Request from Robert Shetterly:
Everywhere I go, kids, and adults, want to know how you got started. What was the defining moment that triggered your dedication to fighting for justice or peace, or the environment? What was your epiphany? Your AHA! moment? Were you a child or adult when this awareness came about? What kind of change was necessary in your life? What courage?
We want to put your story up on the Americans Who Tell the Truth website right next to your portrait. We think it will add a personal quality that will help young and older people identify with your work, and help them make the decision to act themselves. It will demystify the movement from bystander to activist…. that little leap from the ordinary to the extraordinary.
Natasha Mayers’ Awakening
In 1982, I read an important book that stirred my conscience, Bitter Fruit, by Stephen Kinzer, about the overthrow of the democratically-elected leader of Guatemala by our CIA.*
I went to a teach-in about Central America and heard a remarkable German theologian (Erhard Kepler?), urge us to action: “Every drop counts, even if you think it is like pissing in the ocean. No matter how insignificant your action might seem, you must do it to get beyond the powerlessness, the cynicism, the paralysis.”
I was nearing 40, I had a young child, and had this new sense of responsibility for the state of the world. If I wasn’t going to do anything, who would?

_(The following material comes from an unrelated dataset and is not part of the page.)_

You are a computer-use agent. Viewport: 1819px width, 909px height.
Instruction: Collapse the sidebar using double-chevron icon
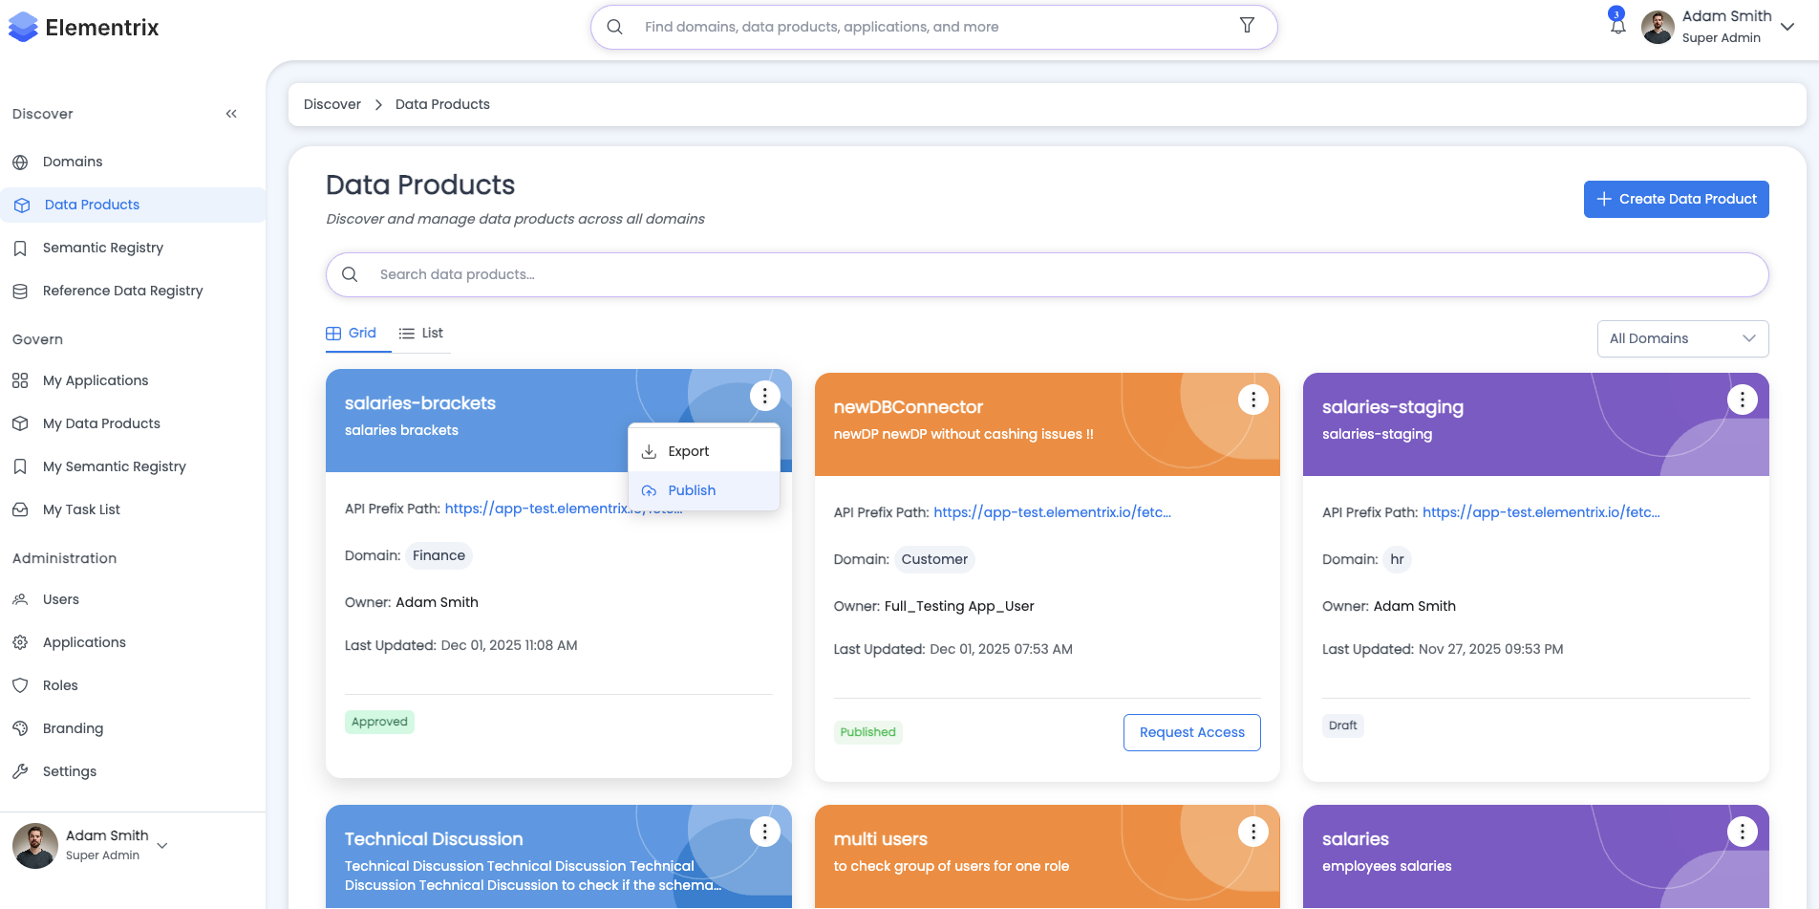pyautogui.click(x=231, y=114)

A march was organized in Portland to mark the anniversary of Archbishop Oscar Romero’s assassination in El Salvador. Peter Gourfain designed a banner that was so beautiful that I cried. I made a boring poster. I didn’t know how to make a visual statement without words and I wanted to.
I wanted to make art that could move people to action, that could stir their souls.
I thought the only way I could learn how to do it was to go to Central America and see it firsthand.
There was an artists’ brigade, “Arts for a New Nicaragua”, which formed out of Boston, invited by the Ministry of Culture to come down and paint murals with Nicaraguan artists. Some of us painted a mural on the outside wall of a soap factory in Granada. Workers made suggestions about content and told stories. It became a talking wall. Even the food vendors would park in front of it because it drew so much attention. I also helped a group of young people paint their own compelling vision of the new Nicaragua.
That gave me a new awareness of what an artist can do. I saw a government that validated and recognized its artists. I saw a community of artists at work It changed a lot of my attitudes about the power and effectiveness of art, what my art should be about, and what my role as an artist in the community of artists and non-artists could be.